In today’s world there is a need for strategic thinking and business vision based on a different paradigm. Competition is not only between products and services, but also between business models. Students will learn about innovation-driven business strategies and methodologies to develop business designs to successfully compete in the new economy.

This course teaches the principles of project management that are commonly used to plan and measure projects in industry. It presents the project management mind-set, tools, and skills for successfully defining, planning, executing, monitoring, controlling, and reporting a project. Topics covered include: the project life cycle, fundamental PM processes, development of the project plan, interpersonal management skills, and managing changes during project execution. Case studies are from technology and media applications.

This course focuses on introducing the idea of “entrepreneurial marketing” and is aimed at students who plan to start a new venture or take a job as a marketing professional pursuing an innovative marketing approach. Students will study a full spectrum of marketing strategy and tactics that are especially suitable for entrepreneurial firms aiming for high growth and innovation yet faced by limited resources and uncertain industry dynamics. Students will work in teams on marketing plans for their own venture or for other high profile entrepreneurs or executives. The focus of this course is on hands-on experiences and practical relevance of innovative marketing concepts.

In this class students get a “big picture” look at the ingredients of a start-up firm and the process of creating one. The class details those ingredients, discusses the stories (good & bad) of people who have done it, and learn the process by going through it with a self-select team. Students learn: the business planning process, which maps how to move from an idea to an actual enterprise offering an actual product/service/apostolate; How to craft a compelling and clear business story that captures the true essence of your business; and finally acquire inquisitiveness as to how the world of business really works. The class deliverable is a complete Business Plan created by student teams along with a presentation of the plan.

This course teaches students to meet and resolve objections and conflicts that result from written and oral proposals and pitches. Emphasis is on resolving customer obstacles before addressing your own. Topics covered include: Wants vs. Needs; Win-Win Strategies; Best Alternatives to Agreement; Schedule vs. Quality vs. Cost; Progress vs. Perfection. The class progresses through carefully structured, progressively more complex negotiation exercises. Students learn how external and internal negotiation has become a way of life for effective managers in a constantly changing business environment.

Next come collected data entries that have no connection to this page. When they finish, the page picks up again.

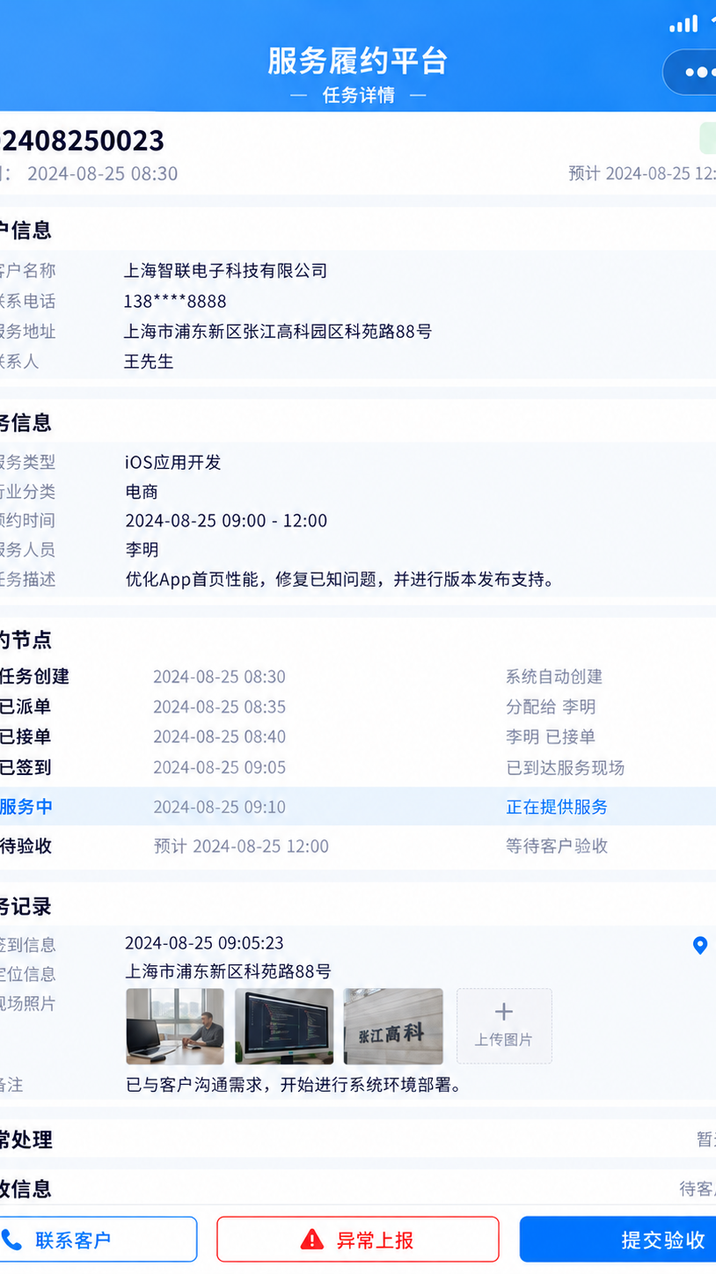Tap the 任务详情 subtitle in header
This screenshot has width=716, height=1274.
tap(358, 95)
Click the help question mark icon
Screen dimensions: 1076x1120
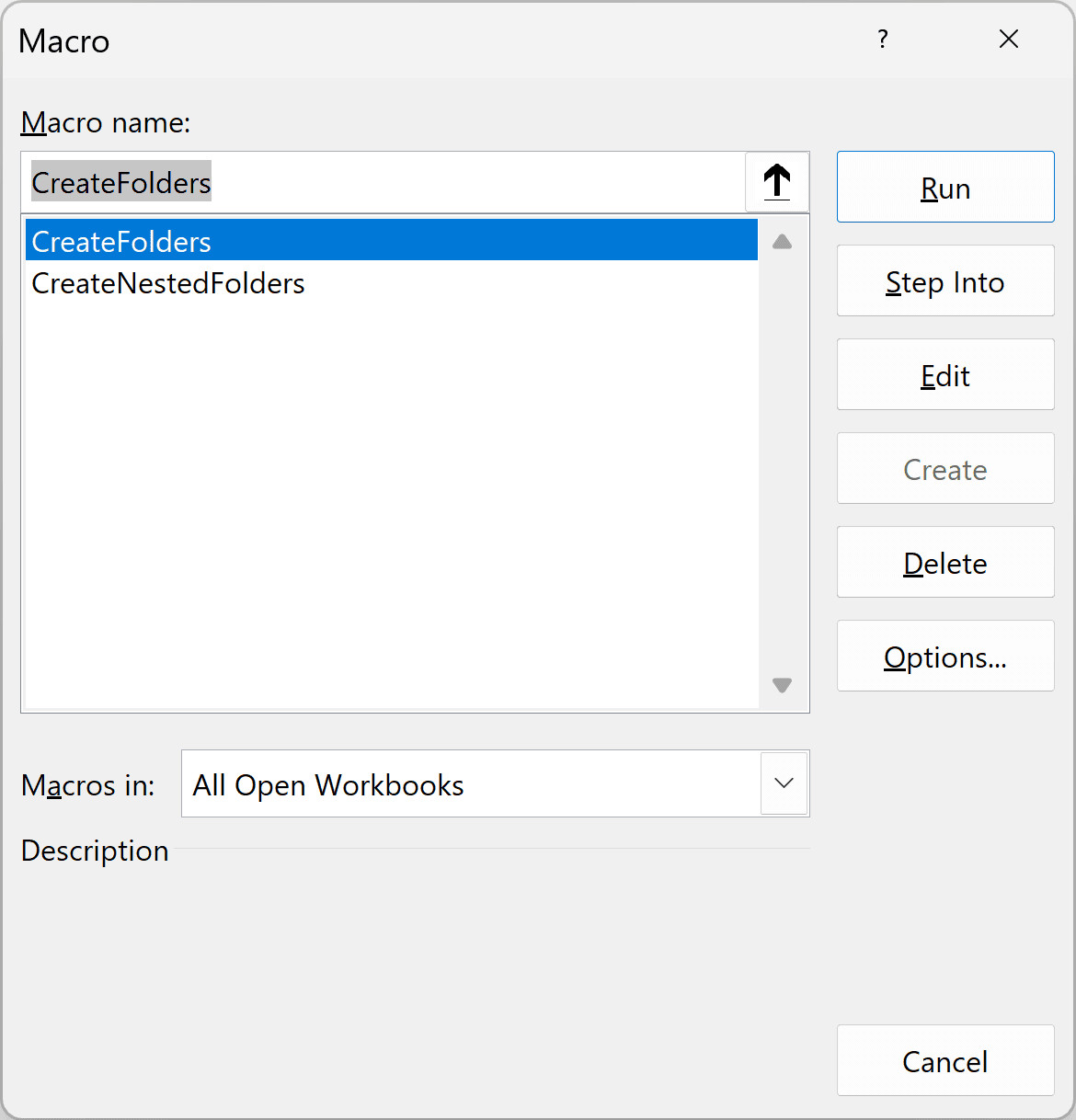click(x=882, y=40)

This course is an introductory-level course for students. Its intent is to give an in-depth understanding of the differences between – and similarities of — leadership and management. The course focuses on the major traits of leaders and managers, and augments these with examples of great historic leaders, including George Custer and Jesus Christ. The course also studies the many leadership traits of Abraham Lincoln, and looks at how these can be applied in modern business to improve management techniques. As part of the learning process, students give summaries of Lincoln’s leadership lessons, using short, Power Point presentations.

This course will teach students how to write and speak effectively in business and other communication.


* Must take one of these two courses

Please note that course offerings and course descriptions are subject to change. Current Students: Please reference the relevant University Catalog to find the course listings and descriptions applicable to your cohort.